**Stated goal 1:**
Reproduce a portion of the routing policy text below, beginning at the words "Results of the" and stopping after the words "pure shortest paths.".
**Stated goal 2:**
According to the routing policy text below, what does slightly randomizing the closeness values simulate?
**Stated goal 3:**
Resume the text on the synthetic routing policy, picking up right after its final sentence.

**Document text:**
····················

Our datasets hint at the operation of the “prefer short paths”, “conform hierarchy” and “prefer downstream” policies, with no clear relative priorities among them. In what follows we set up a synthetic toy routing policy which uses these components in a prioritized fashion and, we show that using these simple ingredients we can approximate the empirical paths much better than simple shortest paths do. According to Fig. 2 the prefer shortest path policy can only have lower priority than the “conform hierarchy” and the “prefer downstream” otherwise we would not experience stretch at all. Since “prefer downstream” implies the conform hierarchy policy, the only reasonable choice is to: prefer hierarchically conform paths at first, then prefer downstream if there is a downstream path and from the remaining paths prefer the short paths. More specifically we define our synthetic routing policy to (i) use CH paths only, (ii) use downstream if applicable and from the paths remaining after (i) and (ii) use the shortest one (if there are still multiple choices break ties randomly). We note that such routing policy is not unfamiliar in the literature9, 10. Figure 4a shows that this simple routing policy immediately gives very realistic path inflation, close to the stretch computed for the real paths. What this simple algorithm cannot reproduce is that the empirical paths sometimes violate the “conform hierarchy” and the “prefer downstream” policies. Figure 4b shows the CH distribution of the paths generated with our synthetic routing policy over the same network, when the closeness values are slightly randomized. This randomization can be interpreted as simulating the case in which nodes do not have full global information about the network and therefore, the precise closeness values of the nodes are not known. Instead the nodes can only have an approximate picture about the closeness hierarchy. One can see that this modification recovers both the stretch and CH distributions exhibited by the empirical paths (see Figs 2 and 3a–d).

Figure 4
figure 4

Results of the synthetic routing policy. Our toy policy exhibit very realistic stretch (panel (a)) and CH distribution (panel (b)) (see Figs 2 and 3a–d for comparison). Panels (c–f) present the cumulative load experienced on the nodes as the function of closeness, for our four datasets. The blue squares and the red circles show the load footprint of the shortest path policy and the empirical paths respectively. Due to the stretch of the empirical paths, the empirical plots give larger load that is more concentrated on the core. Our synthetic algorithm (green triangles) approximates this behaviour better than pure shortest paths.

····················

**Data lines:**
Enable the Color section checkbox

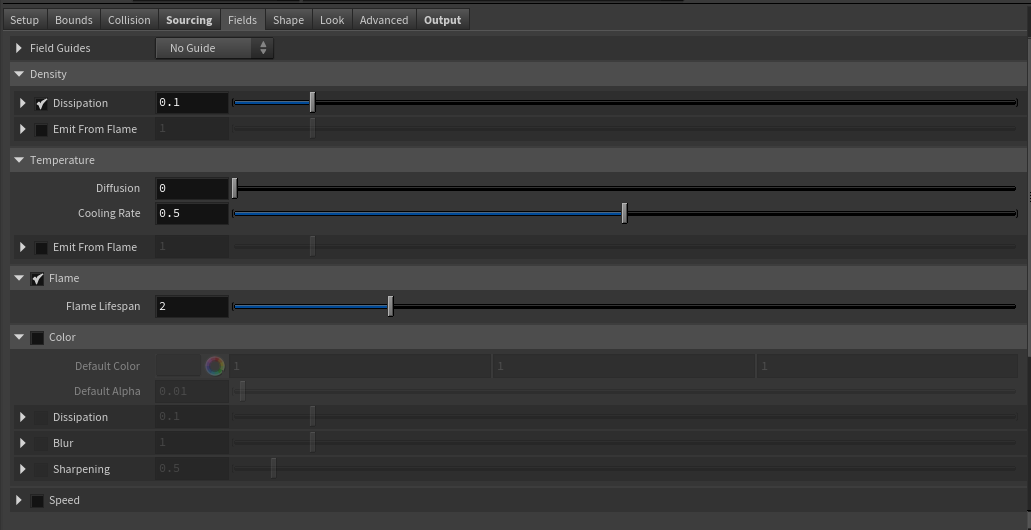point(37,338)
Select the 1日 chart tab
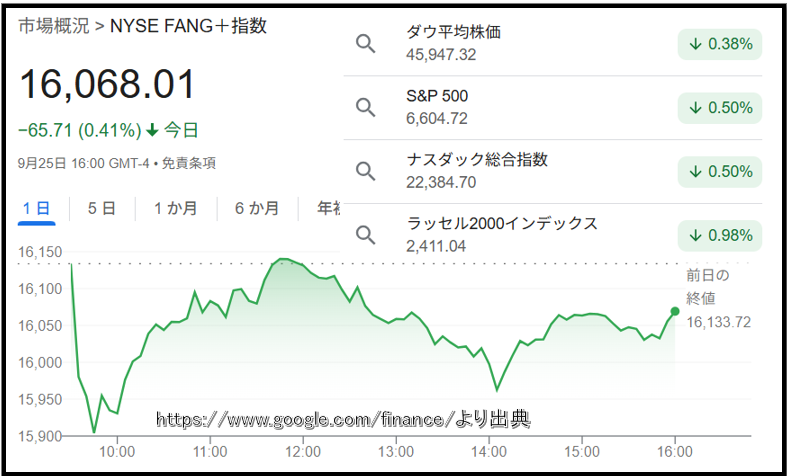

····················

**Right answer 1:**
Results of the synthetic routing policy. Our toy policy exhibit very realistic stretch (panel (a)) and CH distribution (panel (b)) (see Figs 2 and 3a–d for comparison). Panels (c–f) present the cumulative load experienced on the nodes as the function of closeness, for our four datasets. The blue squares and the red circles show the load footprint of the shortest path policy and the empirical paths respectively. Due to the stretch of the empirical paths, the empirical plots give larger load that is more concentrated on the core. Our synthetic algorithm (green triangles) approximates this behaviour better than pure shortest paths.

**Right answer 2:**
It simulates nodes lacking full global information about the network, so they do not know the precise closeness values and have only an approximate picture of the closeness hierarchy.

**Right answer 3:**
An immediate application of these findings is the more accurate estimation of the network’s response to outer stress (e.g. sudden load increase). Figure 4c–f show the load of the nodes when carrying the traffic of the empirical paths in comparison with shortest paths and our synthetic toy policy. One can see that real traffic has larger volume (due to the stretch) and it is even more concentrated in the core of the network. Our synthetic routing policy recovers this behavior, thus, compared to a simple shortest path policy, the synthetic policy can more accurately assess the load footprint of real paths on the network.

Discussion

Despite the simplicity and intuitive nature of the identified policies, readers may have the feeling that there should be a more simple explanation out there. For example one could imagine a weighting of the edges over which shortest path computation will give exactly the same paths that we find in our data. We had two reasons for going this way. First, our data hints for policies that are not unfamiliar in the literature. For example, the authors of ref. 9 use a very similar routing algorithm for modeling the flow of information in organizational networks, after an in-depth analysis of such networks. Secondly, we have run experiments to find an appropriate weighting using edge betweenness (see Supplementary Note 1 for a brief listing of the results). These experiments suggest that finding reasonable weights that are able to generate paths matching all of our statistics is far from trivial.

Methods

Collecting or inferring paths in networks is a non-trivial problem. Here we list our methods for every specific networks analyzed in our paper.

Internet AS topology and real AS paths

The Internet protocols permit the tracing of packets. We have downloaded an AS level Internet topology and full AS level packet traces from CAIDA (Center for Applied Internet Data Analysis11, recorded on 09/29/2015. The topology contains 52194 nodes and 117251 connections. For this topology we had around 2.5 million traces.

Air transportation network and flight travels

The world’s flight map is available from OpenFlights12, from which the topology of the air transportation network can be reconstructed. For a realistic estimation of the flights used by customers, we used the Rome2Rio13 trip planner and generated routes between 27444 randomly chosen pairs of airports. From the offered paths we have chosen the cheapest one in the analysis in the paper. However, we note that picking according to other parameters (lowest number of transfers, lowest travel time) did not qualitatively change our results. To achieve a more realistic topology we used airport connections extracted from traceroutes to increase the accuracy of the OpenFlight topology. The reconstructed map contained 3433 airports and 20347 flights connecting them.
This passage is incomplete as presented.